Request 1: Return the part of the account of Macarius starting with "I saw a boy" and going on through "he cured him.", copied word for word.
Request 2: In the account of Macarius, what did the hyena bring him the day after he healed its calf?
Request 3: Continue the account of Macarius, picking up right after its final sentence.

Excerpted passage:
▼▼▼
He cured so many who were vexed with demons that it would be impossible to number them. A rich and noble woman was carried to him while I was there. She had come from Thessalonica, the furthest part of Greece, and had been paralysed for many years. He took pity on her where she had been put outside his cell, and for twenty days he prayed and anointed her with oil with his own hands, until he was able to send her away, cured, to her own country. She went back on her own two feet, and sent a generous offering to the holy brothers.
I saw a boy vexed with a spirit brought to him. Macarius put one hand on his head and his left hand on his breast, and prayed over him for quite some time until he made him float up in the air. And the boy swelled up, getting so big as to be completely distorted. Suddenly he cried out, and expelled water from all his bodily openings, after which he returned to his normal shape. Macarius anointed him with oil and poured water over him, after which he gave him back to his father, ordering him not to eat meat nor drink any wine for the next forty days. And so he cured him.
He was once troubled by vainglorious thoughts which suggested to him that it would be a good plan and in a good cause to go to Rome for the sake of all those who were sick there. But grace strongly counteracted such inclinations. He fought against them for a long time and was greatly disturbed by them. He flung himself down on the threshold of his cell, thrust his feet outside and said, "Cut them off and drag them away, you demons, if you can, but I shan't go with my feet." He vowed he would stay there till evening if they would not let him go, and in any case would not listen to them. After he had lain there a long time night came on, and the argument intensified. He filled a large basket with sand, shouldered it, and walked off into the desert. Here he met Theosobius Cosmetor of Antioch who said to him, "Whatever is that you are carrying, abba? Let me ease your burden by carrying it for you"
"I am simply putting a burden on him who is a burden to me," he replied. "For I am so remiss and unstable that he is making me want to go off wandering about." Having gone about like this for quite some time he returned to his cell with his body suitably chastened.
The servant of God Paphnutius, who was a disciple of this famous holy man, told us that once when Macarius was sitting in his outer room praying to God, a hyena brought to him its calf who was blind. She pushed upon the door with her head, went in to where he was sitting and laid the calf down at his feet. Macarius took the calf, spat in its eyes and prayed. Immediately the calf could see. The hyena fed it, picked it up and departed. The next day she brought a large sheepskin to Macarius. When Macarius saw it he said, "How did you get hold of this if it wasn't through killing somebody's sheep? I can't accept this, as it is the outcome of crime." But the hyena gently lowered its head, bent her knees and placed the skin at the holy man's feet.
▲▲▲
Data lines:
▼▼▼
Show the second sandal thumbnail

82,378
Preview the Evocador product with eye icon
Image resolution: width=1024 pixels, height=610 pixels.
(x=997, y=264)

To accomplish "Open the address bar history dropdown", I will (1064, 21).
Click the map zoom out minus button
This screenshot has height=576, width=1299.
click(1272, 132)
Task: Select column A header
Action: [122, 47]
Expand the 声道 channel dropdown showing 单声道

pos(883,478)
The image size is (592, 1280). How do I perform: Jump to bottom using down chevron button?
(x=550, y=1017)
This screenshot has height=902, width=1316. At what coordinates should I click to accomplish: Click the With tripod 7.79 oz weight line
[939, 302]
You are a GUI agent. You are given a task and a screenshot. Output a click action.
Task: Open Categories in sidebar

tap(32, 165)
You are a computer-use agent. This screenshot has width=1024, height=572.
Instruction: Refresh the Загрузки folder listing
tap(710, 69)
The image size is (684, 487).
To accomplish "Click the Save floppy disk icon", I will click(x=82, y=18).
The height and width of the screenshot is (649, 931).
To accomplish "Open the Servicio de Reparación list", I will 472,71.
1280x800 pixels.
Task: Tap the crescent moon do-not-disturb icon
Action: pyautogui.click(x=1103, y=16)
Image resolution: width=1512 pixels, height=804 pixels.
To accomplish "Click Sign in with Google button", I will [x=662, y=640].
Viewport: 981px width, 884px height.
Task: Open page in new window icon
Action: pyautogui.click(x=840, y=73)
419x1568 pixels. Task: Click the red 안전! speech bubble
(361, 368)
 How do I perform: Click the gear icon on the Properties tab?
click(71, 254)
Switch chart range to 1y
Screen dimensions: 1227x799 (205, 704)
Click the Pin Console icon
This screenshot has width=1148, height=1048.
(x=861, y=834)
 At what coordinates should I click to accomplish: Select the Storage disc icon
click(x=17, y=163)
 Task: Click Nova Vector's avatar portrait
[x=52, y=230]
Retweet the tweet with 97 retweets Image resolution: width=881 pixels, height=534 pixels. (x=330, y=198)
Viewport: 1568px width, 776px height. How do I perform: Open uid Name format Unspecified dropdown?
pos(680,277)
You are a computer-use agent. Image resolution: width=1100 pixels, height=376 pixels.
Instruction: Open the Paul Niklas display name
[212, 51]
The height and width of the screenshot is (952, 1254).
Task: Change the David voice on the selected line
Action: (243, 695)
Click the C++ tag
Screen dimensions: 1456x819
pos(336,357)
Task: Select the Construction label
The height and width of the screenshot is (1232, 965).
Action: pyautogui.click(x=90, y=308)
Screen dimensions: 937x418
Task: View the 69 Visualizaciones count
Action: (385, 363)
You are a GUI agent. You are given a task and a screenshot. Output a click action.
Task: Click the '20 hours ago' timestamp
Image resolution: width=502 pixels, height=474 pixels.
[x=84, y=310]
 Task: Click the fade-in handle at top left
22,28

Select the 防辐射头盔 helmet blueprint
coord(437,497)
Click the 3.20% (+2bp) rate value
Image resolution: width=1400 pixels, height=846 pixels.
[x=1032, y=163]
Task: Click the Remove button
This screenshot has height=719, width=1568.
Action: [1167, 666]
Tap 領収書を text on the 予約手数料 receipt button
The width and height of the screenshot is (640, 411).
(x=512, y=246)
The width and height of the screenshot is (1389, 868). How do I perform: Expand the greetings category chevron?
▲▲▲
Reply 1:
I saw a boy vexed with a spirit brought to him. Macarius put one hand on his head and his left hand on his breast, and prayed over him for quite some time until he made him float up in the air. And the boy swelled up, getting so big as to be completely distorted. Suddenly he cried out, and expelled water from all his bodily openings, after which he returned to his normal shape. Macarius anointed him with oil and poured water over him, after which he gave him back to his father, ordering him not to eat meat nor drink any wine for the next forty days. And so he cured him.

Reply 2: A large sheepskin.

Reply 3:
"I said I can't accept this" he said "- unless you promise never to hurt poor people any more by eating their sheep." She nodded her head as if consenting, and then Macarius picked up the sheepskin. That blessed handmaid of Christ, Melania, told me that she had accepted that same skin from Macarius, known as the hyena's skin. Is it anything to be wondered at that a hyena should sense that here was a man crucified to the world, and should bring a gift in return for the kindness it had received, to the glory of God and the honour of his servant? He who in the prophet Daniel tamed the lions also enlarged the intelligence of the hyena.
In stature he was like this. (It behoves me to tell you this, O servant of Christ, as one who knows what I am talking about, since my poor life was contemporary with his.) He was small and thin and somewhat bent in stature, with hair growing only on his upper lip, and very little on his head. Because of the intensity of his physical discipline no hair grew on his chin.
"Say to your thoughts," said the holy father Macarius,"' For Christ's sake I will maintain the defences.'"
So, O loving and diligent servant of Christ, I have now told you about some of the many signs and struggles of the famous Macarius, who excelled in virtue.
Macarius told us (he was a priest) that at the time of the Communion of the Sacraments of Christ he never gave Communion to Mark, for an angel took it to him from the altar, but he saw only the finger of the hand that brought it.